Ouverte toute l'année, sous réserve de quelques fermetures exceptionnelles, l'abbaye propose des visites individuelles ou guidées de l'église, du cloître, de la salle capitulaire et du dortoir, et reçoit chaque année environ 200 000 visiteurs venus du monde entier, selon les données disponibles. Cette fréquentation, portée notamment par la notoriété du vallon fleuri de lavande à la fin du printemps, fait de Sénanque l'un des sites patrimoniaux les plus emblématiques du Vaucluse et un vecteur essentiel de découverte de l'art roman provençal, aux côtés de ses abbayes sœurs du Thoronet et de Silvacane. L'équilibre recherché entre respect du recueillement monastique, ouverture patrimoniale et exigences de conservation scientifique constitue aujourd'hui l'un des défis majeurs de la gestion du site.
Conclusion
Par son ancienneté, la cohérence de son architecture et la continuité, presque ininterrompue depuis 1148, d'une présence monastique cistercienne, l'abbaye Notre-Dame de Sénanque occupe une place singulière dans l'histoire religieuse et artistique de la Provence. Son insertion remarquable dans le paysage des Monts de Vaucluse, entre pierre calcaire, silence du vallon et lumière méditerranéenne, en fait l'un des témoignages les plus accomplis de l'idéal cistercien primitif. Les efforts de restauration conduits depuis le XIXe siècle, et plus récemment pour sauver la nef romane menacée d'effondrement, rappellent combien la conservation d'un tel monument, toujours habité et ouvert au public, exige une vigilance constante et la mobilisation conjointe de l'État, des collectivités, des fondations et de la communauté monastique elle-même.
Bibliographie
1. Sources institutionnelles
— Ministère de la Culture, base Mérimée, notice n° PA00082041, « Abbaye de Sénanque (ancienne) », Plateforme ouverte du patrimoine (POP).
— Fondation du patrimoine, dossier « Abbaye Notre-Dame de Sénanque : projet de sauvetage ».
— Abbaye Notre-Dame de Sénanque, « Histoire de l'abbaye Notre-Dame de Sénanque », site officiel senanque.fr.
2. Ouvrages scientifiques et historiques
— François Cali, L'Ordre cistercien, d'après les trois sœurs provençales : Sénanque, Silvacane, Le Thoronet, Paris, Arthaud, 1961 (rééd. Hazan, 2005).
— Jean-François Leroux-Dhuys (textes) et Henri Gaud (photographies), Les Abbayes cisterciennes en France et en Europe, Paris, éditions Place des Vosges, 1998.
— Hélène Morin-Sauvade et Carsten Fleischhauer, Sénanque, photographies de Claude Sauvageot, éditions Zodiaque, 2002.
— Guy Barruol et Jean-Maurice Rouquette, Promenades en Provence romane, éditions Zodiaque, 2002.
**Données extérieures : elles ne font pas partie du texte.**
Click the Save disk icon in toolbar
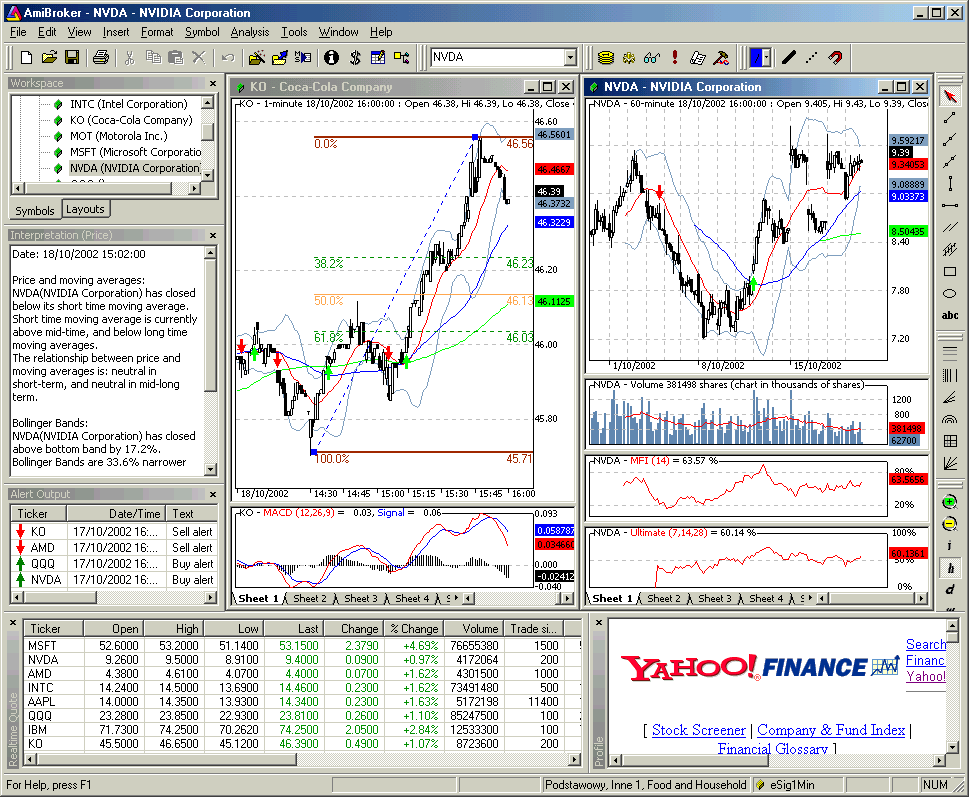This screenshot has width=969, height=797. point(73,58)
— Jean-Yves Andrieux, L'Abbaye de Sénanque. Berliet et l'invention du mécénat industriel, Belin, 2005.
3. Sources relatives aux restaurations
— Abbaye Notre-Dame de Sénanque, « Les travaux de l'église », site officiel senanque.fr.
— Fondation du patrimoine, actualités du projet de sauvetage de l'abbaye Notre-Dame de Sénanque.
— France Bleu, « Les travaux de l'abbaye de Sénanque financés grâce à un afflux de dons », 2019.
— Le Point, article consacré à la mobilisation en faveur de la restauration de l'abbaye de Sénanque, 2018.